Below my modified answer containing a complete bijection between the above sequences and Dyck paths:
Let $a = (a_1,\ldots,a_n)$ be a sequence of $n$ integers. $a$ satisfies Property $A$ if it satisfies your two conditions above. This is
- $a_{k+1} \geq a_k−1$,
- If $a$ contains an $i \geq 1$, then the first $i$ lies between two $i−1$s.
$a$ satisfies Property $B$ if
- $a_{k+1} \leq a_k+1$,
- If $a$ contains an $i \geq 1$, then the first $i$ lies between two $i−1$s.
Interchanging neighbours that do not satisfy Property $B1$ does not interfere with Property $A2 = B2$ and should provide a bijection between sequences with Property $A$ and those with Property $B$. E.g. for $n=6$ there are $8$ Property $A$ sequences that do not satisfy Property $B1$:
$$001021, 011021, 010021, 010210, 010211, 010212, 012102, 010221.$$
Interchanges $0$'s and $2$'s where necessary gives
$$001201, 011201, 012001, 012010, 012011, 012012, 012120, 012201.$$
$a$ satisfies Property $C$ if
- $a_1 = 0$.
- $a_{k+1} \leq a_k+1$,
- If $a$ contains an $i\geq 1$, then there is an $i-1$ after the first $i$,
Properties $B$ and $C$ are equivalent since $B2$ implies that $a_1 = 0$. This then implies that every $i \in a$ has an $i-1$ somewhere to its left, and we can drop this part of condition $B2$ to obtain Property $C3$.

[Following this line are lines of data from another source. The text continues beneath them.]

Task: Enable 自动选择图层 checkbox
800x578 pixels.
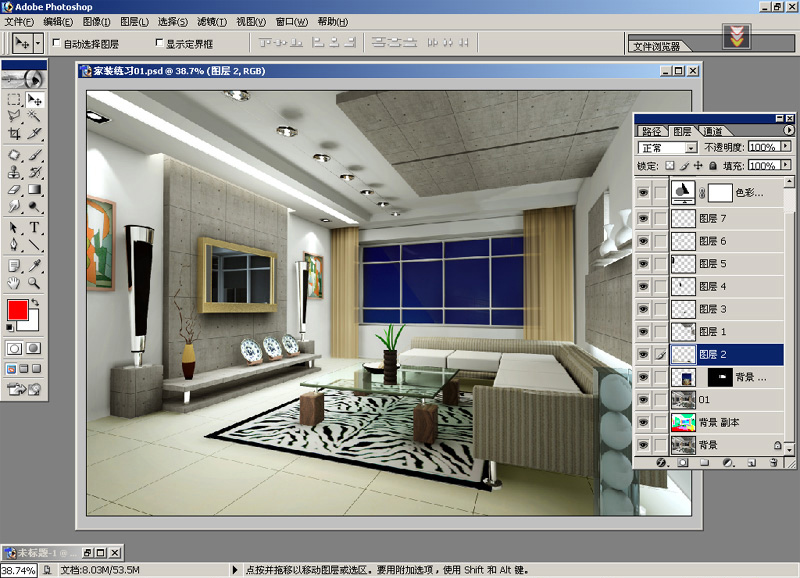Action: (56, 44)
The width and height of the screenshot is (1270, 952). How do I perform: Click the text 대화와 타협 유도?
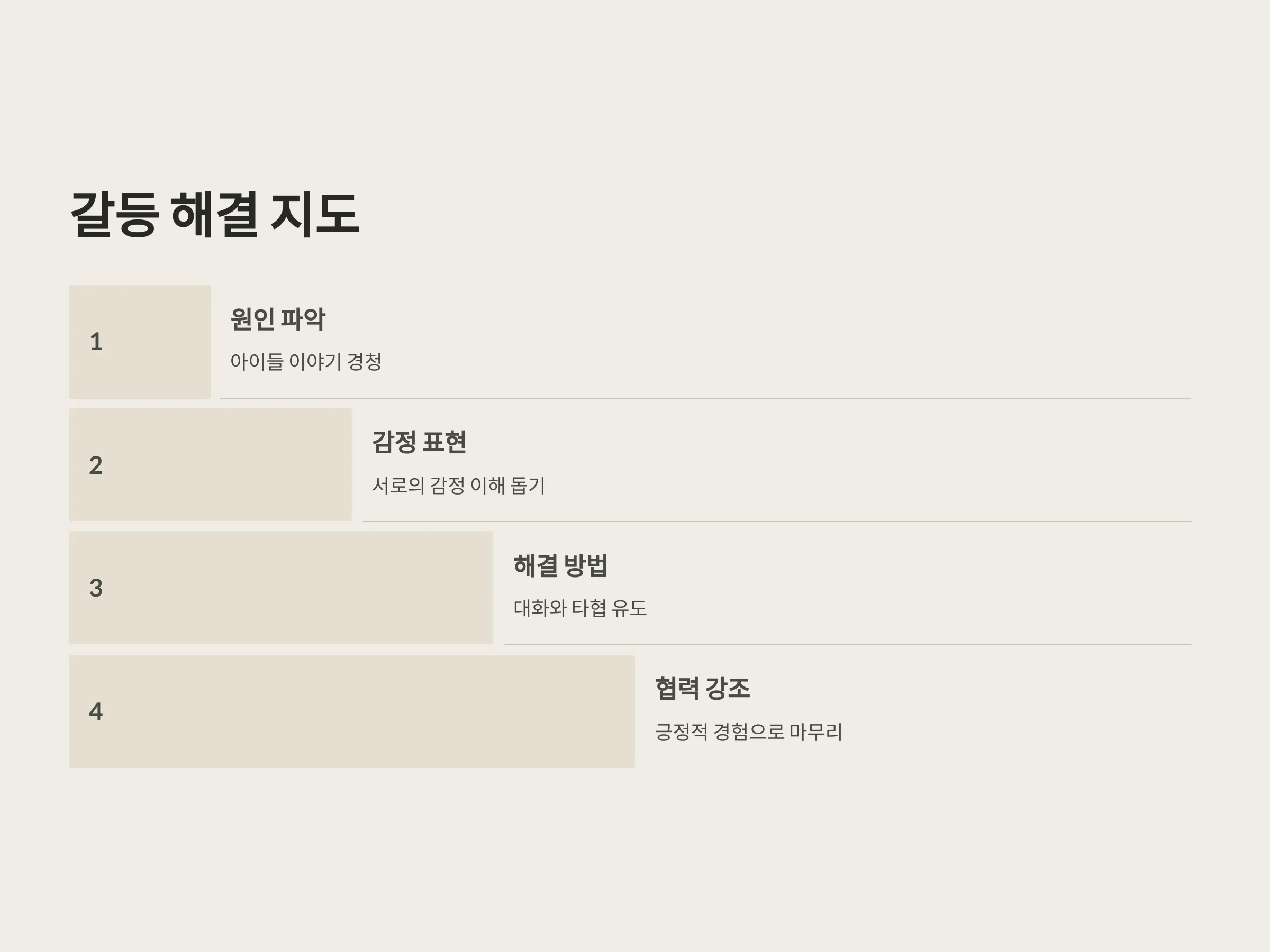click(x=580, y=608)
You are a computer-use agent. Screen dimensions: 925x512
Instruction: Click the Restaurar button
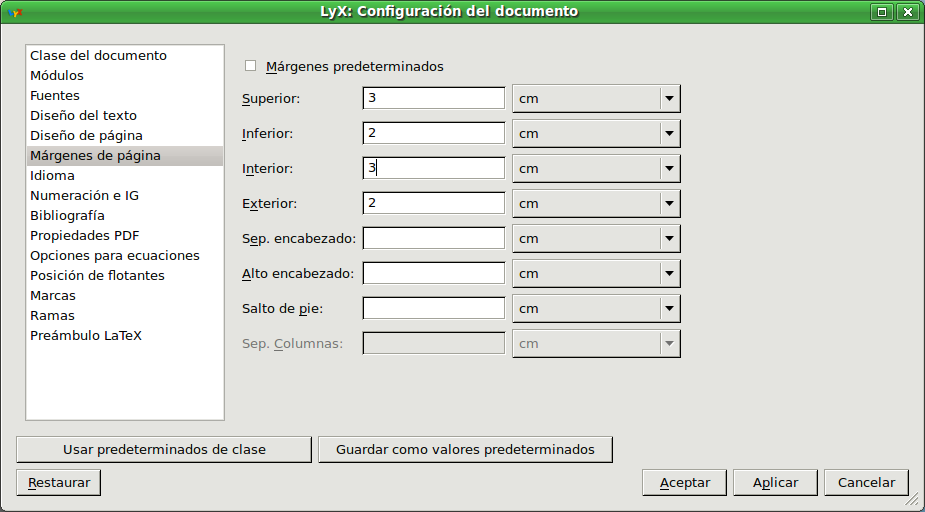(x=59, y=483)
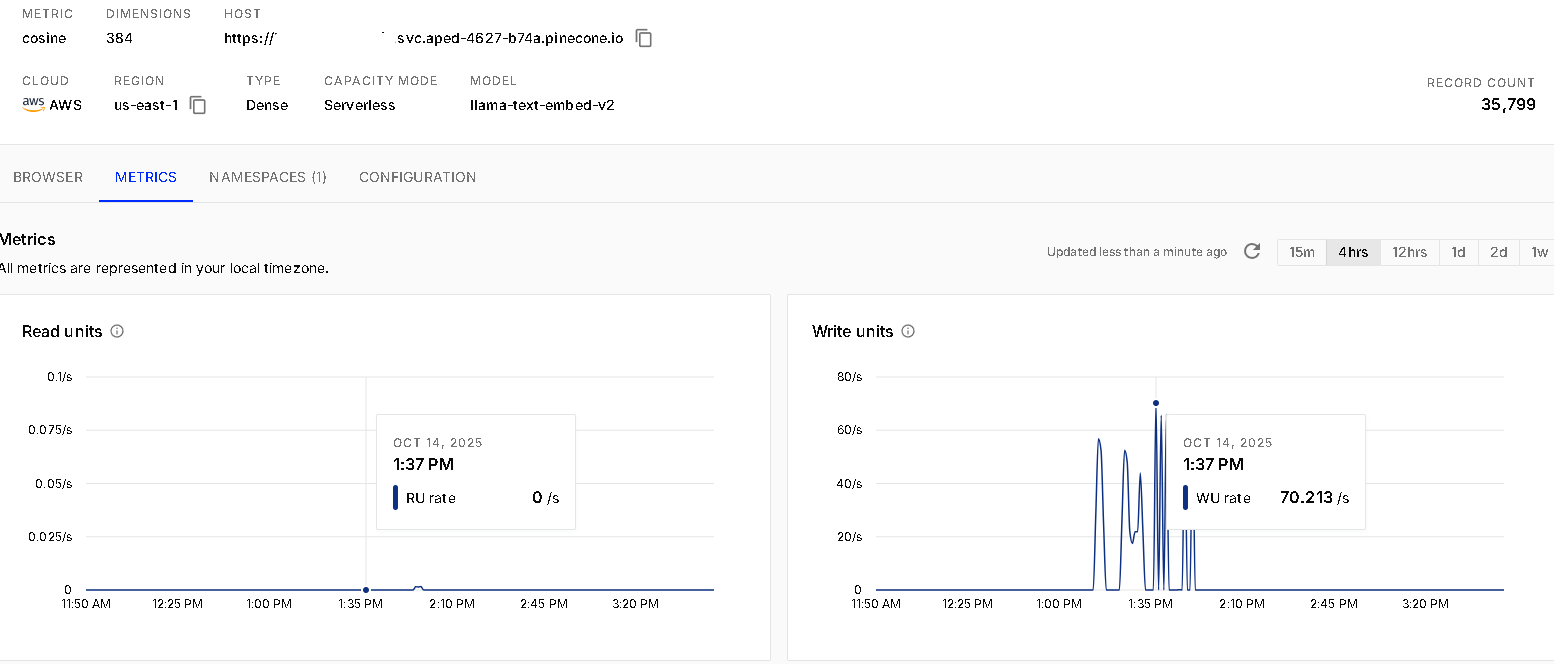Copy the us-east-1 region value

tap(198, 105)
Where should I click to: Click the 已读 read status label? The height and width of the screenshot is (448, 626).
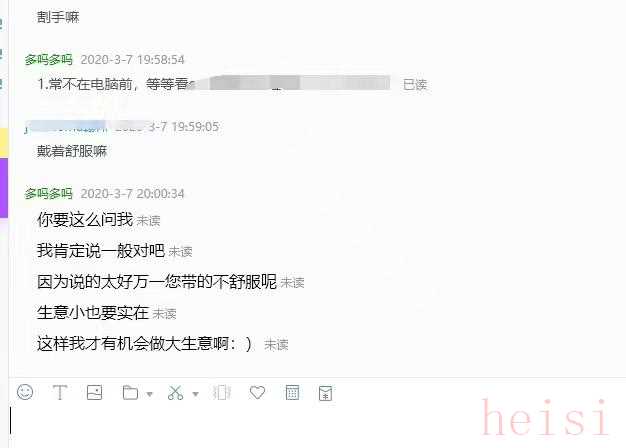pos(415,85)
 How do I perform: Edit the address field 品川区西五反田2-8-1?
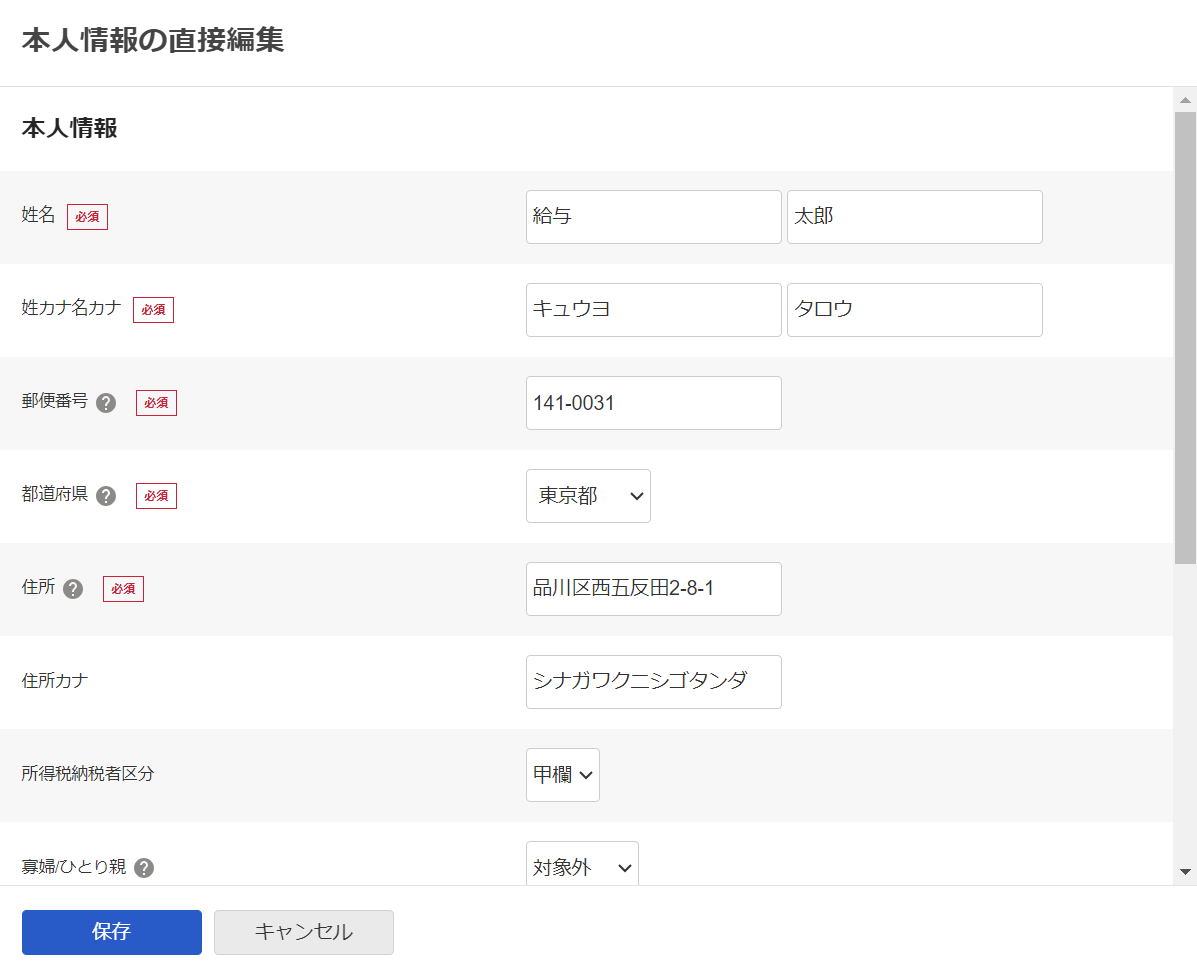[x=653, y=589]
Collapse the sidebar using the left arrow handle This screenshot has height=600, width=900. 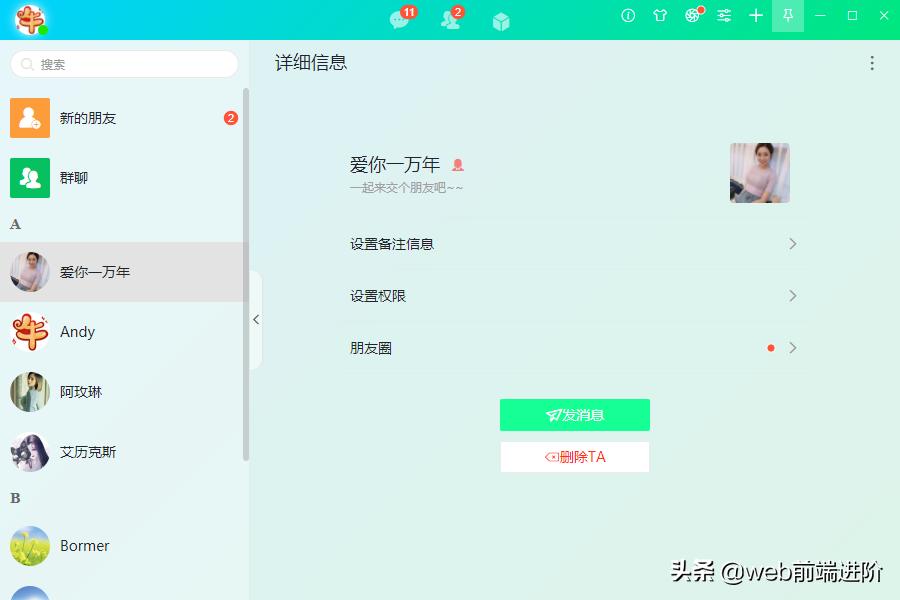coord(256,319)
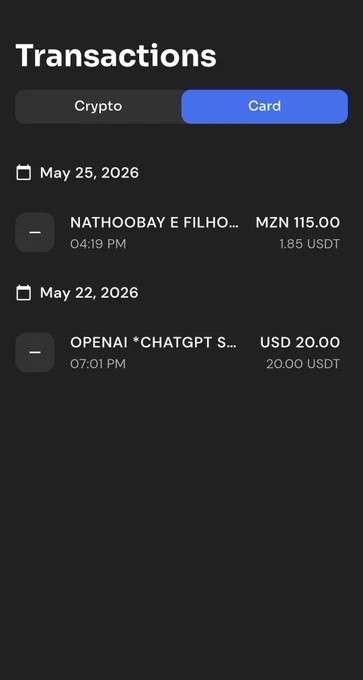Viewport: 363px width, 680px height.
Task: Select the Card tab
Action: pos(265,107)
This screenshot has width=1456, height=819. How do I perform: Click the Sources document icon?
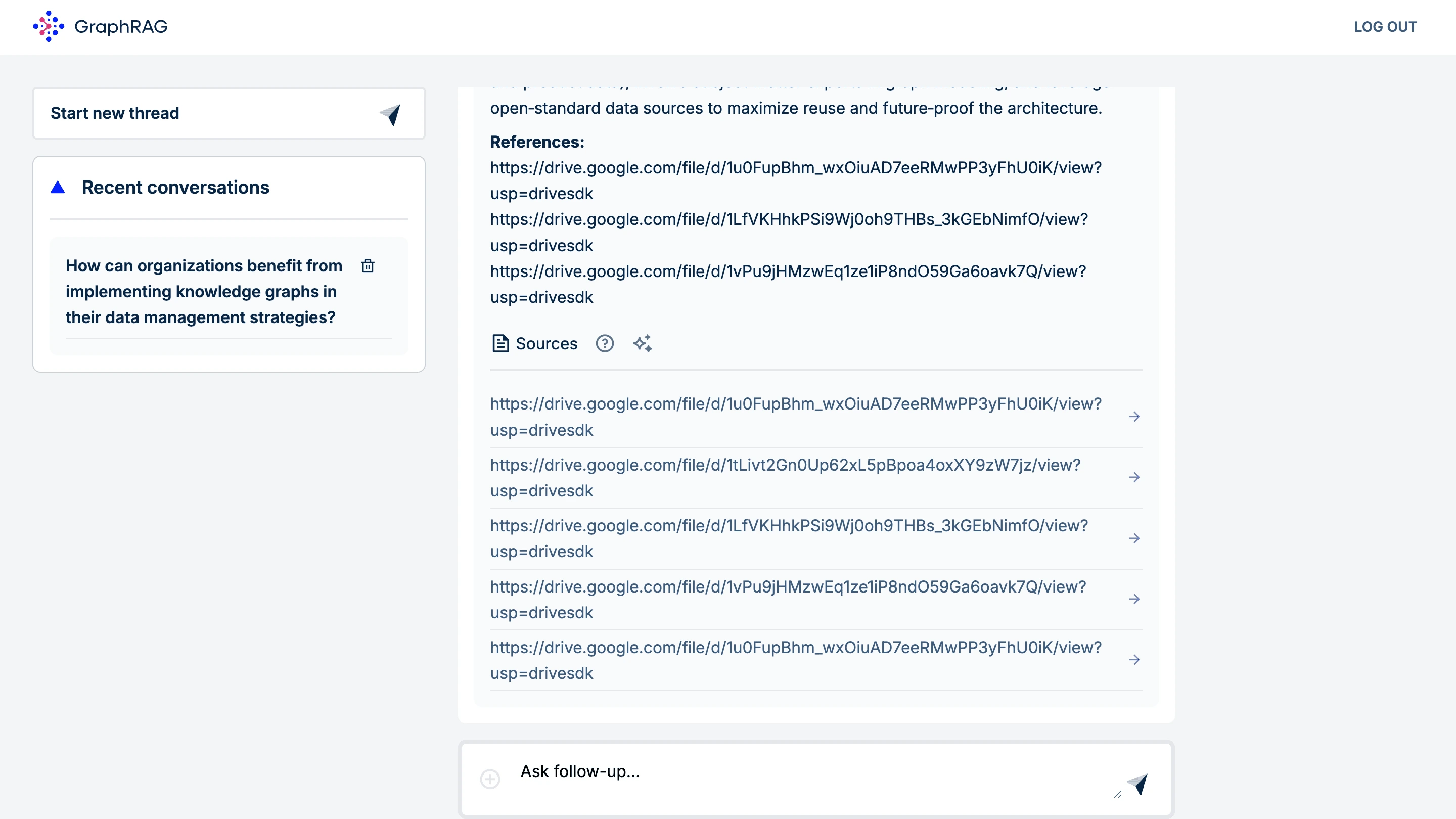click(x=500, y=343)
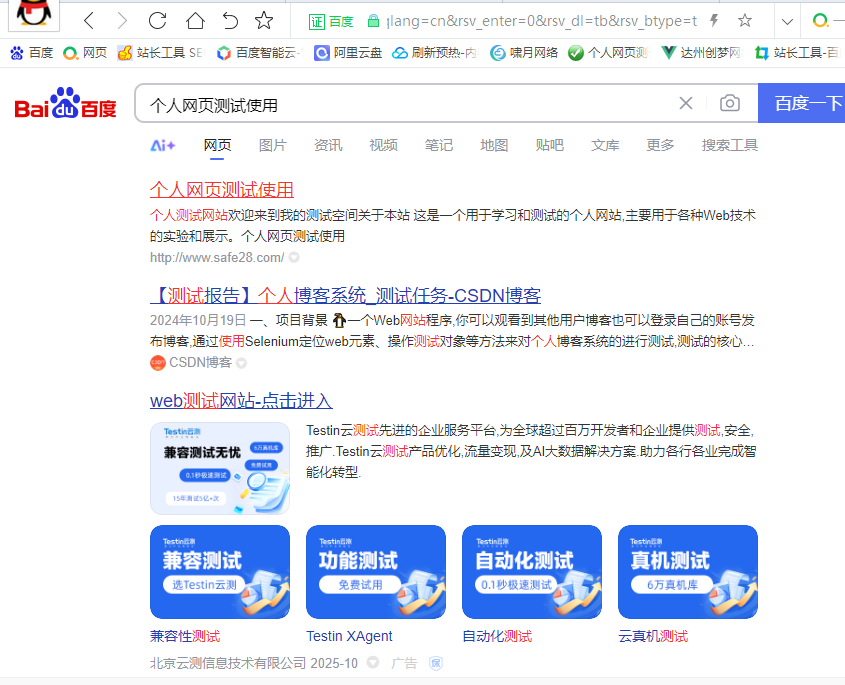The image size is (845, 685).
Task: Reload the page with the refresh icon
Action: point(157,21)
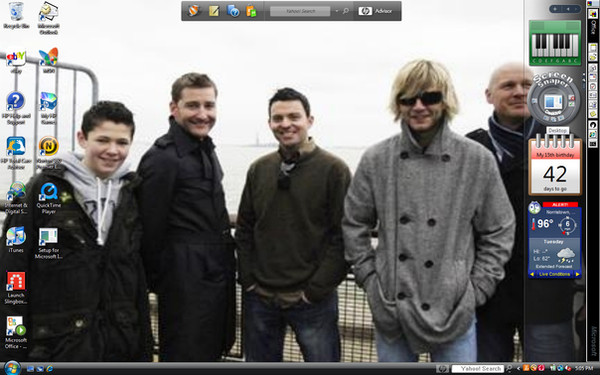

$a$ satisfies Property $D$ if it satisfies $C1$ and $C2$. Sequences with Property $D$ are item $u$ on Stanley's list, and are in natural bijection to Dyck paths (which are here lattice paths from $(0,0)$ to $(n,n)$ that never go below the diagonal $x=y$) by sending a path $D$ to the sequence $a$ where $a_k$ is the number of complete boxes between $D$ and the diagonal at height $i$ (this is a well-known bijection).
Since Property $C$ is strictly stronger than Property $D$, we now have reached an embedding of Sequences of length $n$ with Property $A$ into Dyck paths of length $2n$.
Next, we apply the ''zeta map'' $\zeta$ as defined in Jim Haglund's book on $q,t$-Catalan numbers on page 50.
This map is defined by given a sequence $a = (a_1,\ldots,a_n)$ satisfying Property $D$, it returns a Dyck path as follows:
first, build an intermediate Dyck path (the "bounce path") consisting of $d_1$ north steps, followed by $d_1$ east steps, followed by $d_2$ north steps and $d_2$ east steps, and so on, where $d_i$ is the number of $i-1$'s within $a$. For example, given $a = (0,1,2,2,2,3,1,2)$, we build the path $NE\ NNEE\ NNNNEEEE\ NE$ (this is the dashed path on the right of Figure 3 in the reference).
Next, the rectangles between two consecutive peaks are filled. Observe that such the rectangle between the $k$th and the $(k+1)$st peak must be filled by $d_k$ east steps and $d_{k+1}$ north steps. In the above example, the rectangle between the second and the third peak must be filled by $2$ east and $4$ north steps, the $2$ being the number of $1$'s in $a$, and $4$ being the number of $2$'s. To fill such a rectangle, scan through the sequence $a$ from left to right, and add east or north steps whenever you see a $k-1$ or $k$, respectively. So to fill the $2 \times 4$ rectangle, we look for $1$'s and $2$'s in the sequence and see $122212$, so this rectangle gets filled with $ENNNEN$.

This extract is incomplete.